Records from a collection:

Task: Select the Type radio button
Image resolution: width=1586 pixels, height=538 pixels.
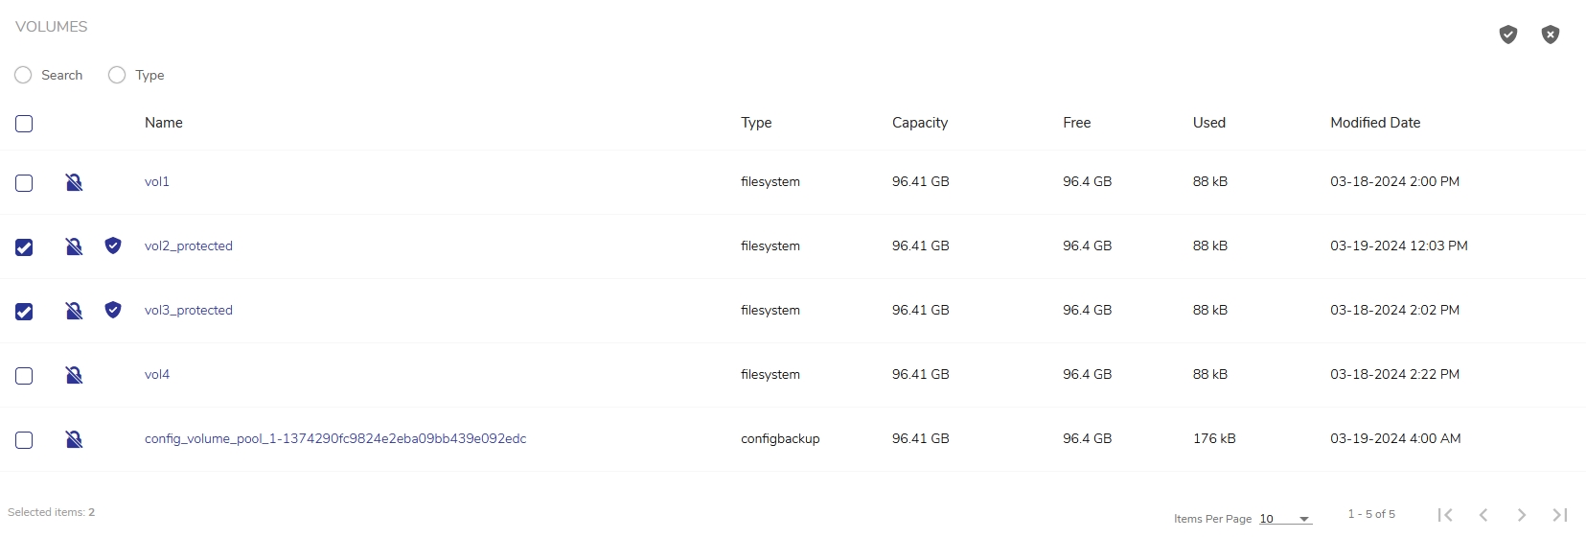Action: [x=117, y=75]
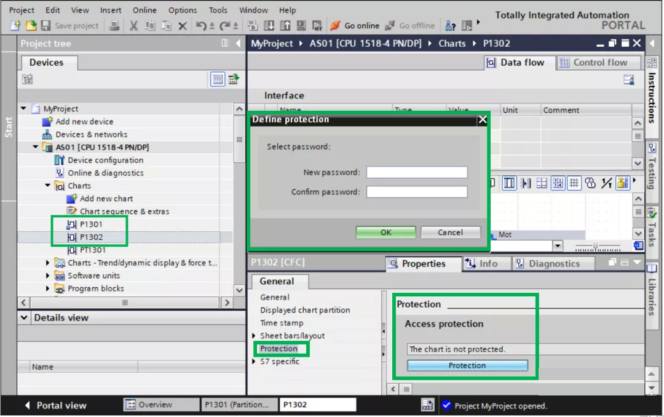Click the Undo arrow icon
664x417 pixels.
coord(200,26)
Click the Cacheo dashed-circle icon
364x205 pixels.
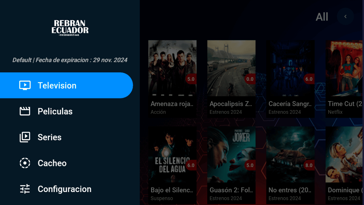click(x=25, y=163)
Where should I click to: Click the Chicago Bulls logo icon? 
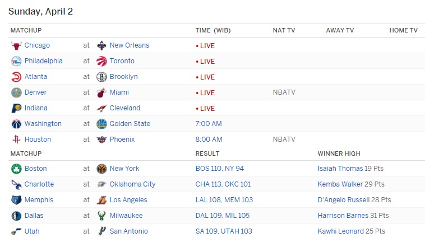(x=16, y=45)
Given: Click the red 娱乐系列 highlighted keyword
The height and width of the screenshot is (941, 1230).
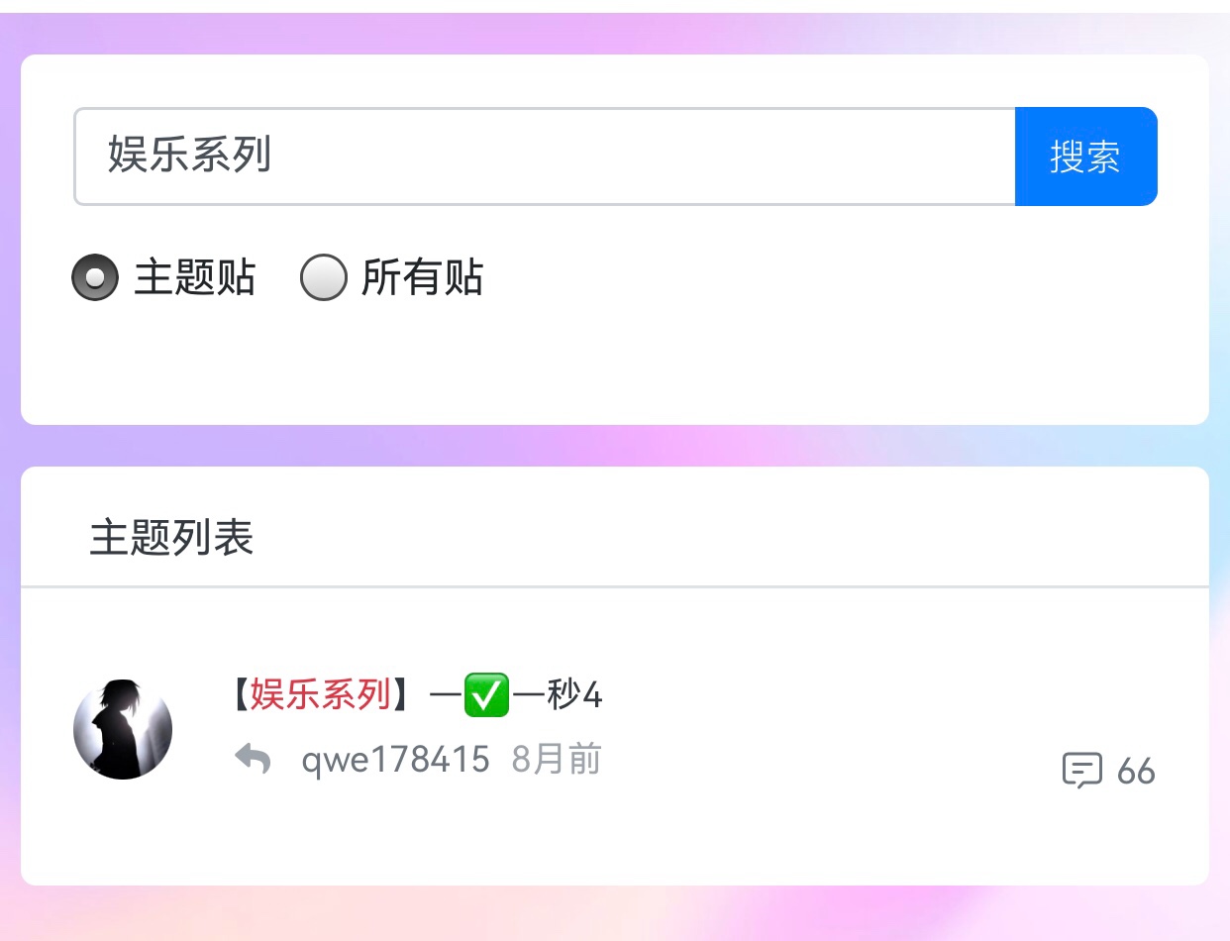Looking at the screenshot, I should (320, 695).

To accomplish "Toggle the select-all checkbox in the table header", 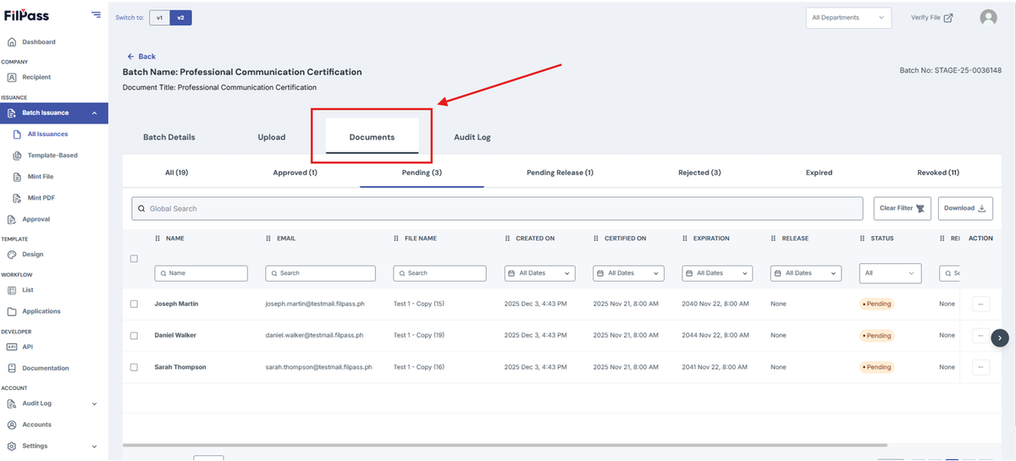I will (x=134, y=259).
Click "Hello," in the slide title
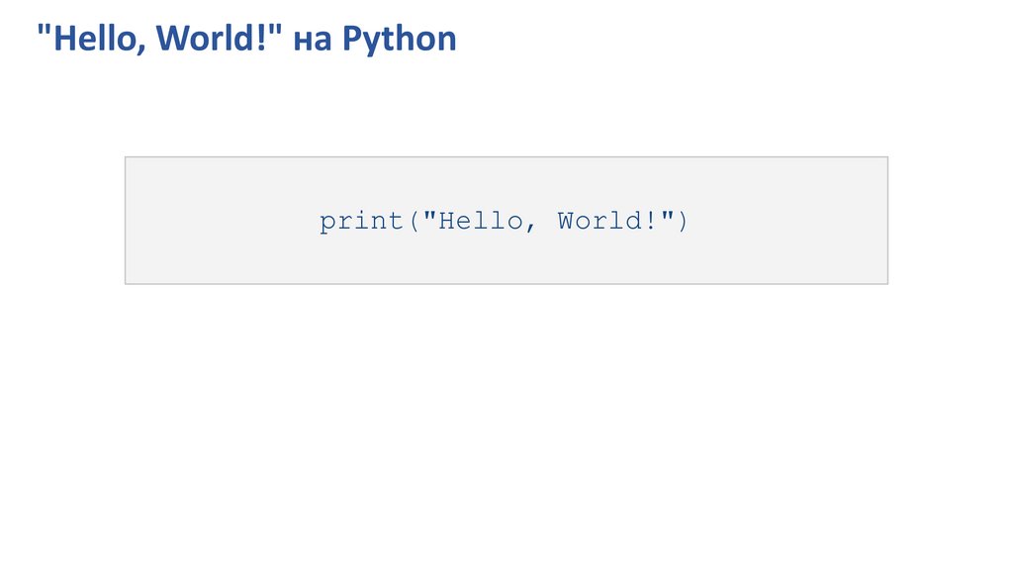 point(97,40)
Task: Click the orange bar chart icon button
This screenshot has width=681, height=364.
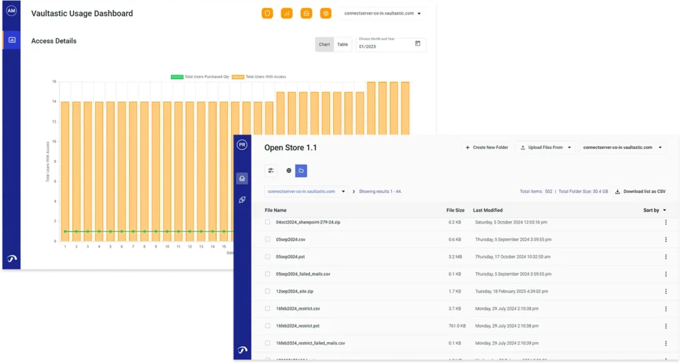Action: pos(287,13)
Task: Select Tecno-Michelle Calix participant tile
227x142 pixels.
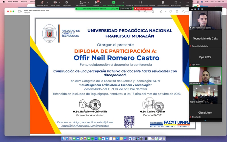Action: coord(205,39)
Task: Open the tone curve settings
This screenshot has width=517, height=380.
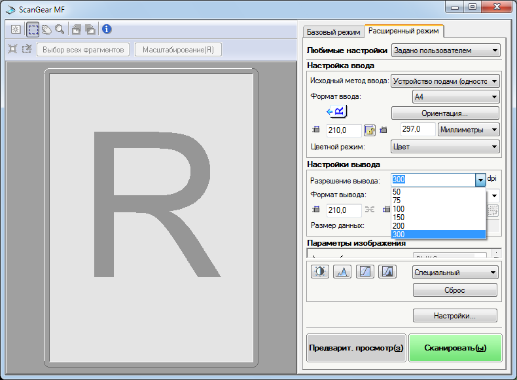Action: coord(365,272)
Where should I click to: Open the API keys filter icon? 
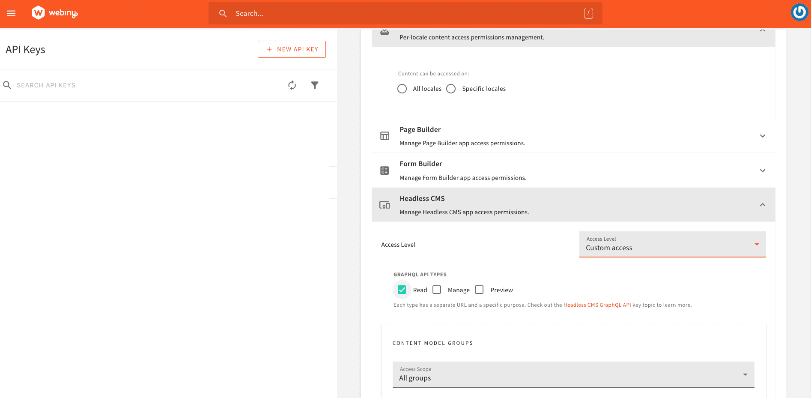pos(315,85)
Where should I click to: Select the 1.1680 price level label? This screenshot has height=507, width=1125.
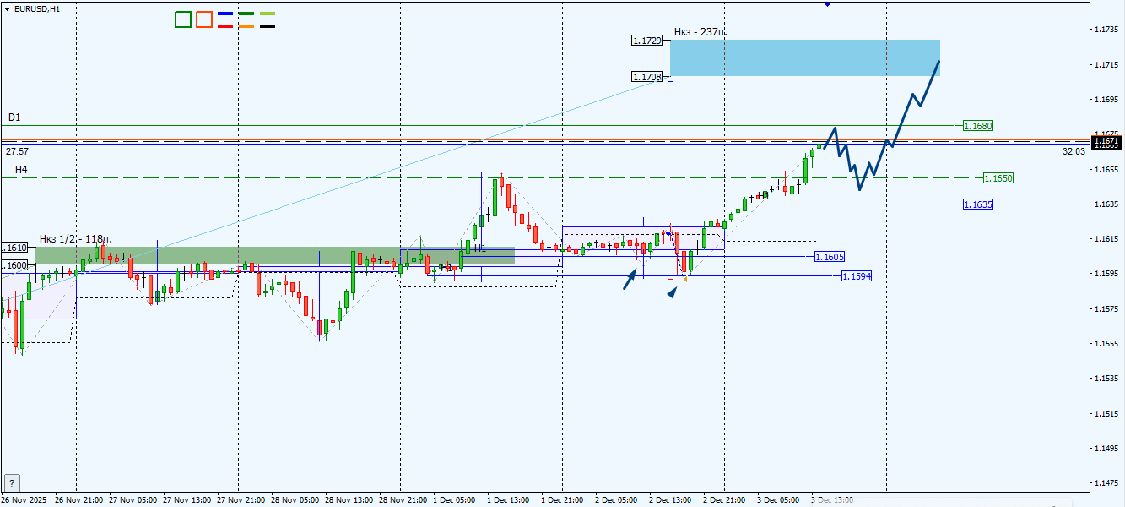point(978,126)
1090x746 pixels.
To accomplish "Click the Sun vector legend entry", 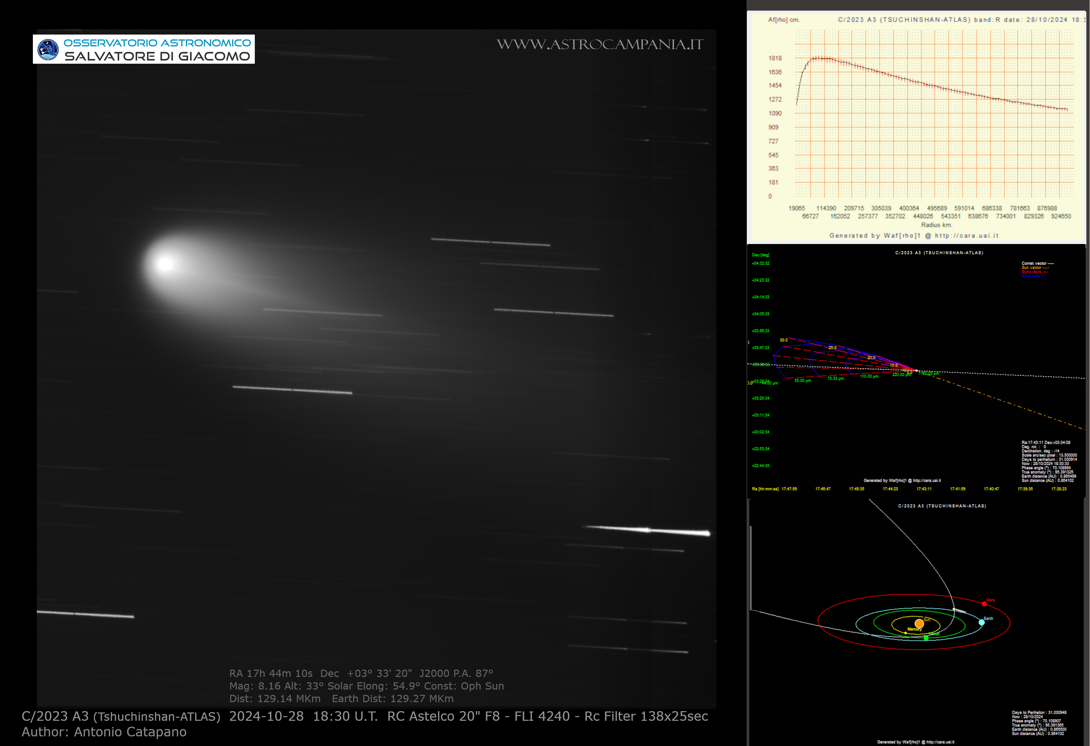I will [x=1035, y=267].
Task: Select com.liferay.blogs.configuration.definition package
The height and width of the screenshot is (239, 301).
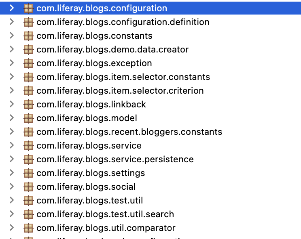Action: tap(123, 22)
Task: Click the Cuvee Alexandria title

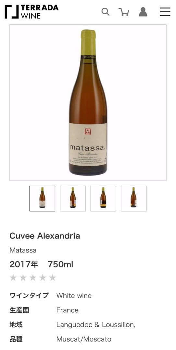Action: [45, 236]
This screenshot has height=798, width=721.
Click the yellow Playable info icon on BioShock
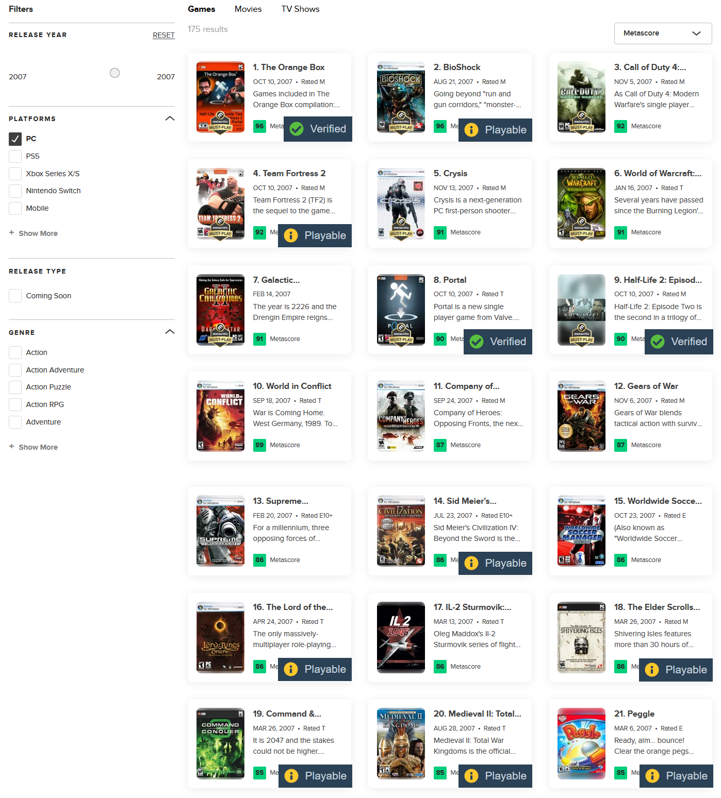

▶ [What you are asked to do]: Find the string "button" in the entries above. Copy each line where it occurs.

▶ [Response to the exercise]:
Task: Select the Type radio button
Task: Click the orange bar chart icon button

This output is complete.